REQUIREMENTS ▸
a – Please copy the passage from the review of Bowie's "Sue" word for word, between "When his vocals" and "compositional display unfolds.", inclusive.
b – According to the review of Bowie's "Sue", how many pieces does the Maria Schneider Orchestra have on the song?

PASSAGE TO READ ▸
Spinning in the ‘rock room’ today with a touch Fall in the air is David
Bowie’s first new musical (at the time) composition since 2013’s The Next
Day. The adventurous single “Sue (Or In a Season of Crime), is a
seven-minute jazz epic with the 17 piece Maria Schneider Orchestra. The song
was originally featured as a new addition to the forthcoming Bowie Nothing
Has Changed compilation. The song vocally elicits images of Tim Buckley’s
atonal late-1960s albums more than anything from Bowie’s previous work. Instrumentally
the song flows over rocks and flashes imagery across an aural silver screen
through punctuated horn lines and orchestrated counter melodies.
Opening with water drenched swells and sensual horn blasts, “Sue” moves
kinetically on erratic teletype percussion. In contrast, longing horns and an
elastically crooned melody line react to each other like to repellant magnets.
The track breathes with an internal pulse of a stand up bass. Bowie is in great
throat, and enters into hand-to-hand combat with the swelling horn punctuation’s.
When his vocals dissipate, it’s all about the racing jazz kit and blowing
The song’s rhythm continuously drops in and out of consciousness,
disorientating the listener and detaching then from the song proper to dip them
into unknown aural mysteries. The sounds fell like Bowie has stirred his
eternal pot of influences into one cerebral and cinematic display. Miles ends
up meeting Frank Sinatra, who then rings up Frank Zappa, as this multifarious
compositional display unfolds.
A sinister theme develops in the lyrics. Is someone helping or hurting? Has
the narrator given up and committed the ultimate crime? The claustrophobic
orchestration drops away leaving cinematic swells and brisk snare work at the
point in which the narrator finds Sue’s note. Bowie moans in spooky omnipotence
Chaos ensues, the horns moan Bowie’s melody line before submerging into a dizzying
array of rising bubbles. It is in this sparkling drift that the remainder of
the song sinks to silence.

DATA LINES ▸
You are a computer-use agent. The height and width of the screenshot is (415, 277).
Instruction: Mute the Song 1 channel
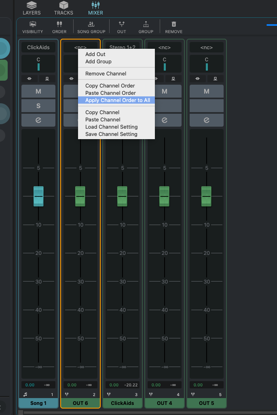pos(38,92)
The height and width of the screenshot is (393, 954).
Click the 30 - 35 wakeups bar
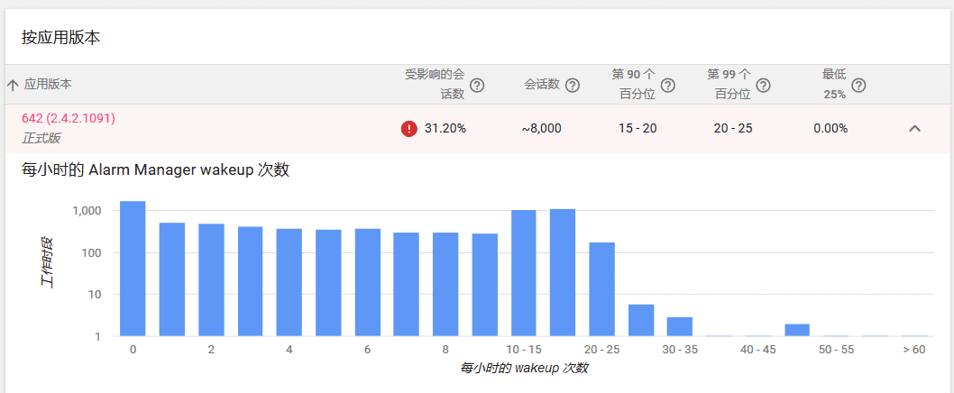point(680,326)
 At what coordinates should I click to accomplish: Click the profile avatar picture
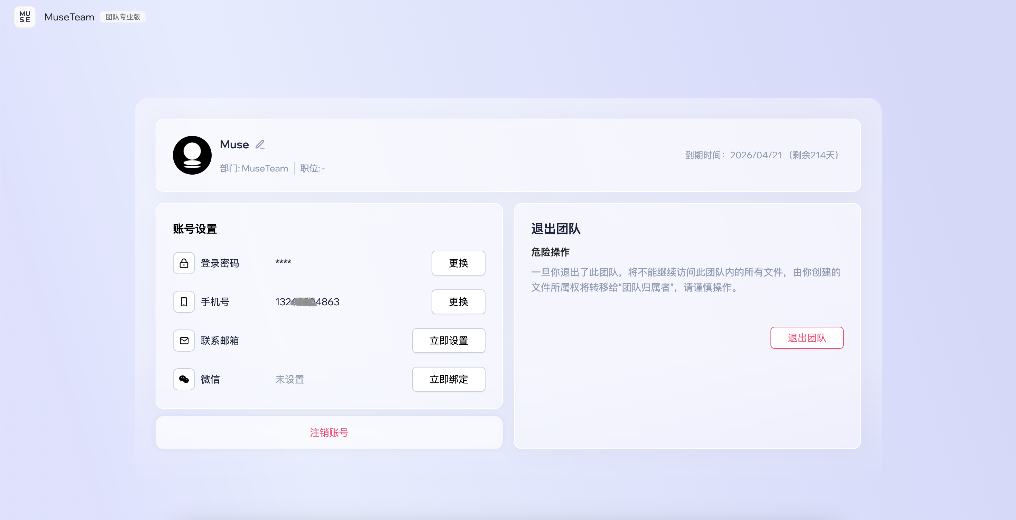[192, 155]
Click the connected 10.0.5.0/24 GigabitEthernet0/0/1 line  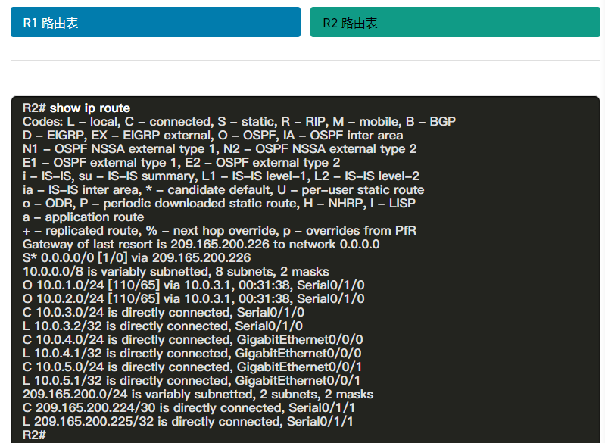[x=192, y=367]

SOLUTIONS TO EACH TASK ▸
a –
When his vocals dissipate, it’s all about the racing jazz kit and blowing
The song’s rhythm continuously drops in and out of consciousness,
disorientating the listener and detaching then from the song proper to dip them
into unknown aural mysteries. The sounds fell like Bowie has stirred his
eternal pot of influences into one cerebral and cinematic display. Miles ends
up meeting Frank Sinatra, who then rings up Frank Zappa, as this multifarious
compositional display unfolds.

b – 17 pieces.